A 22ª Câmara Cível do TJRS, por unanimidade de votos, decidiu que a ação de improbidade administrativa intentada pelo Ministério Público contra o Prefeito de São Leopoldo, Ary José Vanazzi, por recriar por Leis cargos em comissão(CCs) declarados pela Justiça como inconstitucionais, deve seguir sua tramitação na Justiça
Para o colegiado, há nos autos prova suficiente para o recebimento da ação de improbidade administrativa pela prática do ato tipificado no artigo 11, caput, da Lei nº 8429/92. O texto do dispositivo diz: Constitui ato de improbidade administrativa que atenta contra os princípios da administração pública qualquer ação ou omissão que viole os deveres de honestidade, imparcialidade, legalidade, e lealdade às instituições.
Entenda o processo
O Ministério Público ajuizou em 6 de abril deste anoa ação de improbidade, pedindo condenação com base em diversos dispositivos da Lei nº 8.429/92. Informou o MP que o réu em 2005 criou cerca de 366 cargos em comissão vinculados à administração direta, julgadas inconstitucionais em novembro de 2007 e revogadas pela Lei Municipal nº 6.405/07. A mesma lei criou ainda novos cargos em comissão, os quais foram impugnados em nova Ação Direta de Inconstitucionalidade - ADI.
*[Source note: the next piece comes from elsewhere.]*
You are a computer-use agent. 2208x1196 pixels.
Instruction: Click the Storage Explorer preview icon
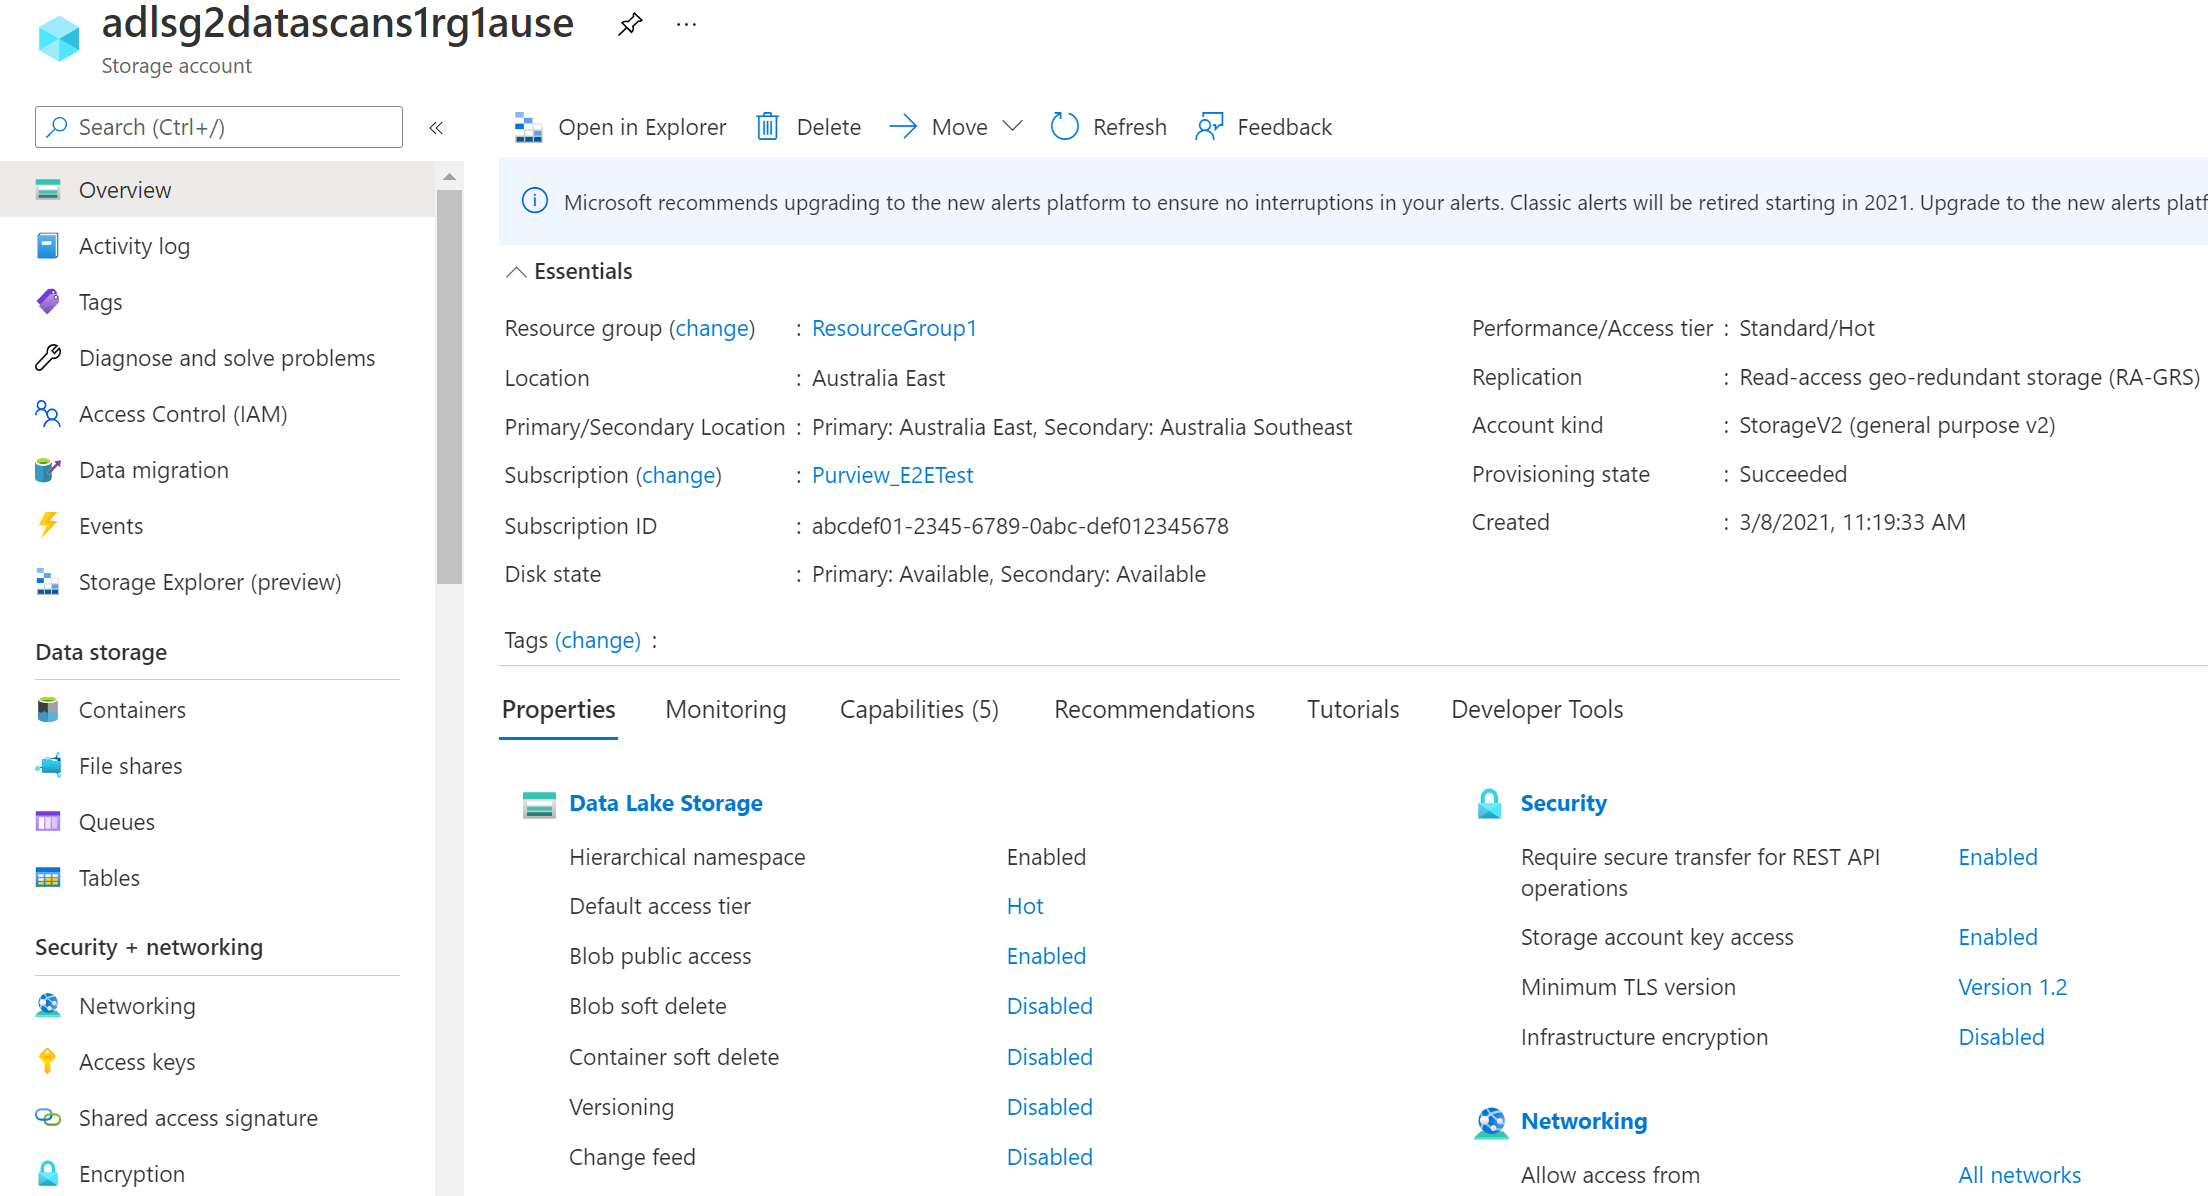49,582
No curso da Ação, houve a revogação da Lei nº 6.405/07, pela Lei nº 6.955/09 que também criou novos CCs. Nova ADI foi proposta e o Desembargador Alzir Felippe Schmitz, do Órgão Especial do TJRS, em janeiro deste ano, suspendeu a eficácia do dispositivo - interposto Agravo contra a decisão, foi desprovido pelo colegiado.
A Juíza de Direito Adriane de Mattos Figueiredo, da 5ª Vara Cível de São Leopoldo, recebeu a ação. Inconformado, o réu interpôs o Agravo de Instrumento perante o Tribunal.
Decisão da 22ª Câmara Cível
Lembrou a Desembargadora Maria Isabel de Azevedo Souza, relatora, que em julgamento recente, o STF julgou procedente ação de inconstitucionalidade de uma Lei de Tocantins que criara 35 mil cargos em comissão. Para a Ministra Carmem Lúcia, relata a Desembargadora Maria Isabel, foi afrontosa a atitude do governador cassado de Tocantins Marcelo Miranda que, segundo os ministros, editou essa lei em agosto de 2008 com o claro intuito de substituir normas semelhantes que o STF tinha acabado de declarar inconstitucionais no julgamento das ADIs 3232, 3983 e 3990 - para o ministro Celso de Mello, o ato de Miranda seria uma verdadeira transgressão, que poderia até mesmo caracterizar crime de responsabilidade. Trata-se de um caso patológico, concluiu o ministro ao acompanhar o voto da relatora.
Na ocasião, continua a julgadora, deliberou, então, o Supremo Tribunal Federal em comunicar a decisão oficialmente ao Ministério Público estadual e ao Conselho Nacional do Ministério Público para que essas instituições possam atuar de forma incisiva para coibir atos dessa natureza, agindo na defesa destes princípios fundamentais.
As conclusões do voto da relatora foram acompanhados pelas Desembargadoras Rejane Maria Dias de Castro Bins e Mara Larsen Chechi. A sessão de julgamento ocorreu em 29/7.
A íntegra da decisão está disponível no saite do TJRS, processos, acompanhamento processual. A Ação principal deverá ter prosseguimento junto à 5ª Vara Cível de São Leopoldo.